Atrios writes about the growing cost of a university education:
The basic thinking seems to have been that it was wonderful for university to be free back when most people who attended were quite wealthy, but once the masses started getting ideas about going it was time to force them to pay. And there again is your generational divide.
Actually, I think the dynamic is a bit different from that. It was back in the early 20th century that most people who attended college were wealthy — or at least upper middle class — and at that time, universities were expensive, not free. Private universities cost a lot of money (and handed out only a few scholarships here and there to salve their consciences), and state land grant universities, while not as expensive as Harvard or Yale, still cost too much for most ordinary working class schlubs. Neither of my grandfathers could afford to attend college, for example, even though they wanted to. (One of them joined the Navy instead, and the other drove out to California to make his fortune.)
That changed after World War II, when the economy was booming and everyone suddenly woke up to the fact that there were lots of working class kids who were plenty smart enough to attend college. This happened at exactly the time that America needed lots of college-educated workers, so we made sure they could all go. The GI Bill helped lots of them while all-but-free public universities helped lots of others. This was the golden age of low-cost higher education, and it was an era with more class mixing than ever before or after.

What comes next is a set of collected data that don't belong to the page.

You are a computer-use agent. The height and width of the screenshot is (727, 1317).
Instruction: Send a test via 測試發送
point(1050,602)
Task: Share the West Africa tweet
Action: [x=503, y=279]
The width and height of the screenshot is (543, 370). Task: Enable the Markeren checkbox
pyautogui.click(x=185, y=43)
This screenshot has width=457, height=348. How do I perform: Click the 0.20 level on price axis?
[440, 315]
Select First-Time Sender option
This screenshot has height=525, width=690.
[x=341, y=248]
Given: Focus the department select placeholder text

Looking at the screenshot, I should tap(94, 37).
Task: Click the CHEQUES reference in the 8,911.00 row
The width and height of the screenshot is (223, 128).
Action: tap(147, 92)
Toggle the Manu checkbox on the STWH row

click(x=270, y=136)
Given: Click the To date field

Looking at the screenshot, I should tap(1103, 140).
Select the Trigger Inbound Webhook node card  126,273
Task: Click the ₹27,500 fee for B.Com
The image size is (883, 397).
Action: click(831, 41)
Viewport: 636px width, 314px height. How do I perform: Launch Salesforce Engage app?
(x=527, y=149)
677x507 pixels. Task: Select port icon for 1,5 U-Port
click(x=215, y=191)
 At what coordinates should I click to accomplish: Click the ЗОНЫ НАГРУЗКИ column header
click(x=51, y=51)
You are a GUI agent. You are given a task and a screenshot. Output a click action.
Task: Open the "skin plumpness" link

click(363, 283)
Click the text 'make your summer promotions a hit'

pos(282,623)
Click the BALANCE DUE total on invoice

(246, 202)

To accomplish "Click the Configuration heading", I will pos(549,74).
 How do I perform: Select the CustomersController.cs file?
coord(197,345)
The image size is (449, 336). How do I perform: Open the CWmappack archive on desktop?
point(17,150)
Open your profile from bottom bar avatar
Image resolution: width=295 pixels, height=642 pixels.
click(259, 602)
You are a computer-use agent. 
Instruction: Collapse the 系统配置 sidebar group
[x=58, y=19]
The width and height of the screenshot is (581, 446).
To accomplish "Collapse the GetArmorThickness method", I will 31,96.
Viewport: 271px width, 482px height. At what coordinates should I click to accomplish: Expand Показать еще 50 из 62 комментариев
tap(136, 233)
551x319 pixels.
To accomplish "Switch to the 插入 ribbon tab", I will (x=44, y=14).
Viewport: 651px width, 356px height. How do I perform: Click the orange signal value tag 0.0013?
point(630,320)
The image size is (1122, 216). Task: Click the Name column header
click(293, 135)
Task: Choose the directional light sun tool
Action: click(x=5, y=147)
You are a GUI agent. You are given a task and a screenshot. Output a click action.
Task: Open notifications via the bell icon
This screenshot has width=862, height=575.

This started to erode in the post-Reagan era, but I don’t think it’s because of a generational divide. That’s just the symptom, not the disease. It’s largely a class divide. For a few decades following World War II, when state universities were a legitimate ticket into the white collar world for everyone, they were supported by everyone. But after the first generation or two got their tickets punched and moved out of the old neighborhoods and into middle-class suburbia, all the low-hanging fruit was gone. Poor and working class neighborhoods were no longer producing lots of kids who had the smarts for college but couldn’t afford to go. More and more, universities were populated by the grandchildren of the GI Bill generation, all of whom were already middle class or better.
And as that happened, public universities began to lose public support. Why should working class and lower middle class taxpayers subsidize the education of children who had already benefited from a privileged upbringing and whose college degrees would provide them with a lifetime of higher earnings? After all, if some well-off kid wants a sheepskin that will make him rich, why shouldn’t he pay for it himself?
And with that, universal support for cheap higher education dwindled, but not really for generational reasons. If poor and working class families still felt like their kids had a good shot at going to college, I’ll bet they’d still support low-cost public universities just as much as they used to.